Report every line from the following entries that contains the string "button".

(Stored records)
= = =

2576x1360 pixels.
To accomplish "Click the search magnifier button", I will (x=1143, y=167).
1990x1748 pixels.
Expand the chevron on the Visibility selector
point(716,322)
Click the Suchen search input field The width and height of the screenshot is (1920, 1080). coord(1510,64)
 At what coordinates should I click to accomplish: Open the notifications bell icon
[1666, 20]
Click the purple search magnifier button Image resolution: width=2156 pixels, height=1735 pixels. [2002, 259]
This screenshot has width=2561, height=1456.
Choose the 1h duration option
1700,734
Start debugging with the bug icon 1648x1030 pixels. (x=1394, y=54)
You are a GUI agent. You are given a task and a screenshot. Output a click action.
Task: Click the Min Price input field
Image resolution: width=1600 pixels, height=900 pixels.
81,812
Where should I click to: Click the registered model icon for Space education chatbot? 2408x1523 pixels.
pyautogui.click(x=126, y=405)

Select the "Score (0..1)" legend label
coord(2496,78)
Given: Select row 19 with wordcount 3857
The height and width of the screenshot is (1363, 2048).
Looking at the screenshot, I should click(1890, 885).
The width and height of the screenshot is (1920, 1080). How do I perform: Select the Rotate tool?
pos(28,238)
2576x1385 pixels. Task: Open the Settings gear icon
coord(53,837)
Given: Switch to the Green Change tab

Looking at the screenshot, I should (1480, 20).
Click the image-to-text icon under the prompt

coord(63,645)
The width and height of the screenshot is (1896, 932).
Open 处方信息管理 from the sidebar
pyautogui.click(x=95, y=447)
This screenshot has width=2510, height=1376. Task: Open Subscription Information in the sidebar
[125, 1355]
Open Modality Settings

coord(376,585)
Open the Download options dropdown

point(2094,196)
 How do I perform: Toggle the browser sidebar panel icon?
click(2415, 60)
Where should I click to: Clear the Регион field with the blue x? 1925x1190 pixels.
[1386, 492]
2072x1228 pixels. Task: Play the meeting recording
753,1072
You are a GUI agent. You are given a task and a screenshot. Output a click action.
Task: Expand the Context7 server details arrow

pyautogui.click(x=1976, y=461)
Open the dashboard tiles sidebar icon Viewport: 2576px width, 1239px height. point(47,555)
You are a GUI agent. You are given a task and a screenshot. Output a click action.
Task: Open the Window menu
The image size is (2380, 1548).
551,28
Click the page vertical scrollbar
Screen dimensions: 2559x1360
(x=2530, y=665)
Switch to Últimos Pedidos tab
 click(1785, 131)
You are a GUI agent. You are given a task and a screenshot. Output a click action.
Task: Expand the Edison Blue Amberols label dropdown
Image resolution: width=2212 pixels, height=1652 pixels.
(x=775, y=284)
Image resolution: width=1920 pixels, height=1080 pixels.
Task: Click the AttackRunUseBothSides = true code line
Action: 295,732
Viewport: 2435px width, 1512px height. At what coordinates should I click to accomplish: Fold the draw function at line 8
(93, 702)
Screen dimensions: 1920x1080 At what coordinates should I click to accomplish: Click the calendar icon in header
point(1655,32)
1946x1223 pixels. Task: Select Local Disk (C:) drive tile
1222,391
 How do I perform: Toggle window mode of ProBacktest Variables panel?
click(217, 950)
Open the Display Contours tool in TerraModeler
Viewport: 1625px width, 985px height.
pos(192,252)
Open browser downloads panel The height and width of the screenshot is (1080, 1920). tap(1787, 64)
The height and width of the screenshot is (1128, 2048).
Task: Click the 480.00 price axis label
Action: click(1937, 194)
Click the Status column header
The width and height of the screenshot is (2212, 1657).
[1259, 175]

= = =

*Response to this task:*
To accomplish "Click the search magnifier button", I will (x=1143, y=167).
Click the purple search magnifier button Image resolution: width=2156 pixels, height=1735 pixels. [2002, 259]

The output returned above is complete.